INFORMATION SHOWN:
%%

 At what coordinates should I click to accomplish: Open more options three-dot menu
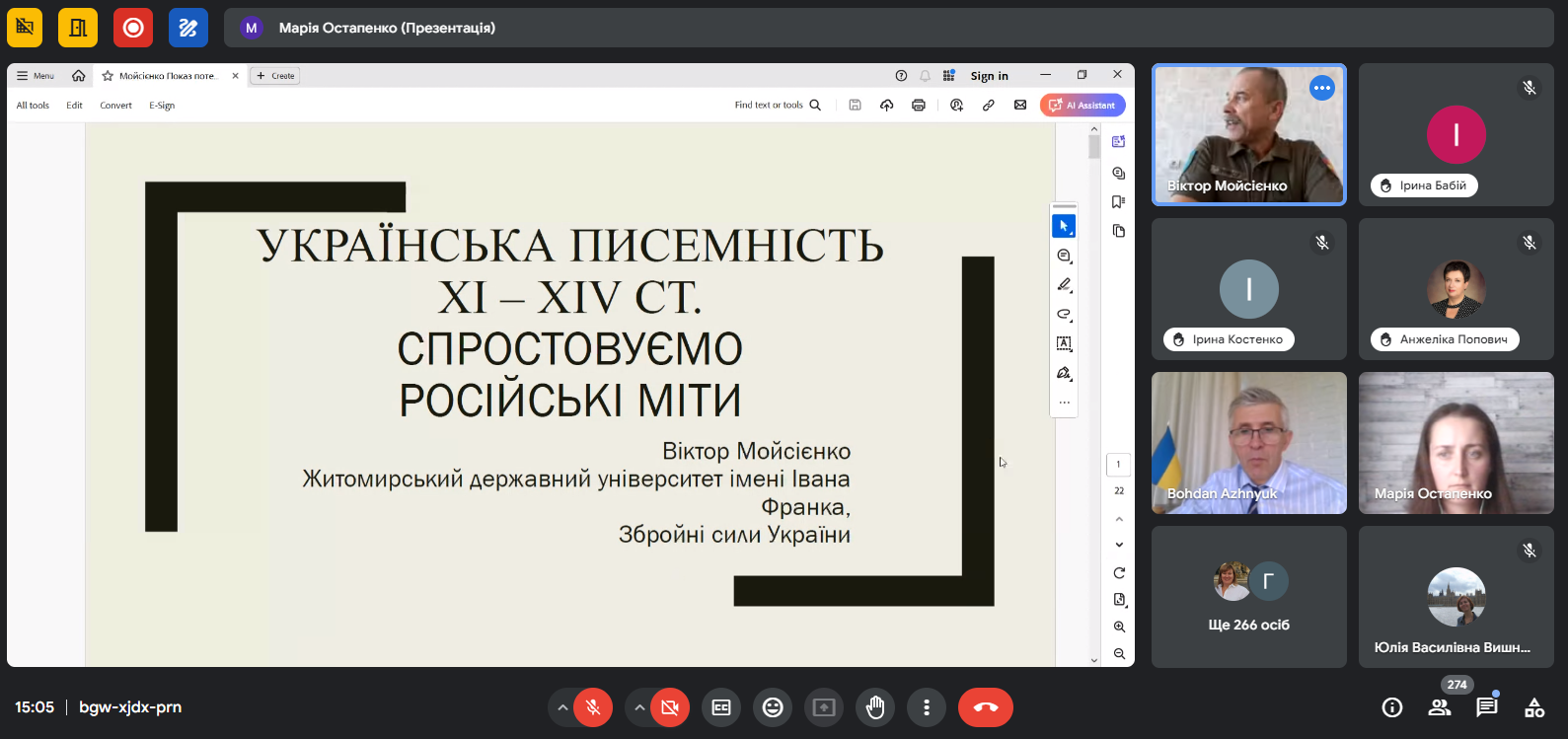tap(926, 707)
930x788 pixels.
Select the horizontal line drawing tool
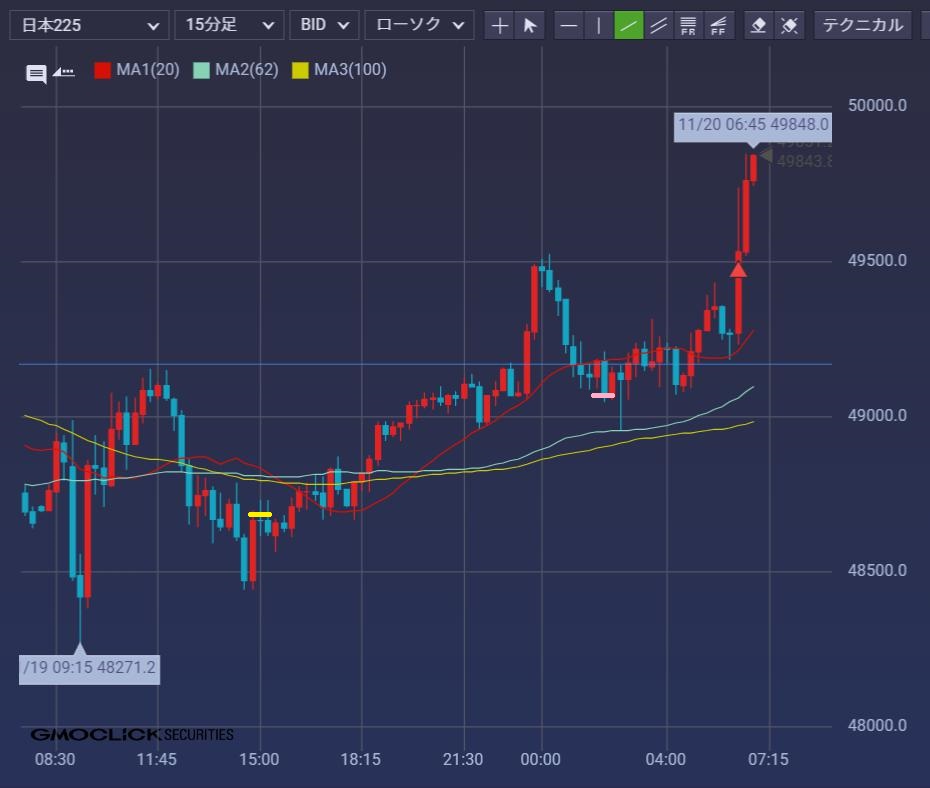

%%
%%

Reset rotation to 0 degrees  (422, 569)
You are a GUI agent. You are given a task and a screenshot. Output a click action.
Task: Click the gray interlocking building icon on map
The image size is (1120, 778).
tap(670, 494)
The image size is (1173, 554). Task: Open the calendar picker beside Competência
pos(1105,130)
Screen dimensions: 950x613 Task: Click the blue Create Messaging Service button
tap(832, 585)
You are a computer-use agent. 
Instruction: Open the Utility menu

%%
%%

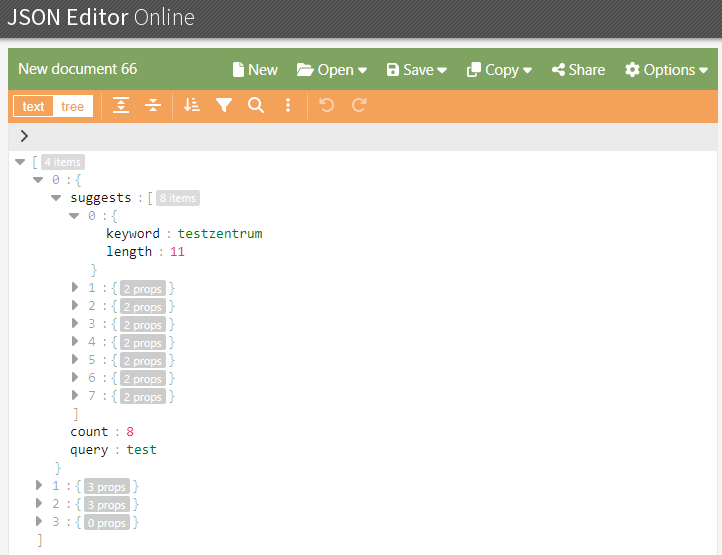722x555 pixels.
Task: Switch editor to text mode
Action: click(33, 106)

%%

Among the lines of the data, find every one that holds "agent" and copy it.

You are a GUI agent. You are given a task and a screenshot. Output a click action.
You are a computer-use agent. 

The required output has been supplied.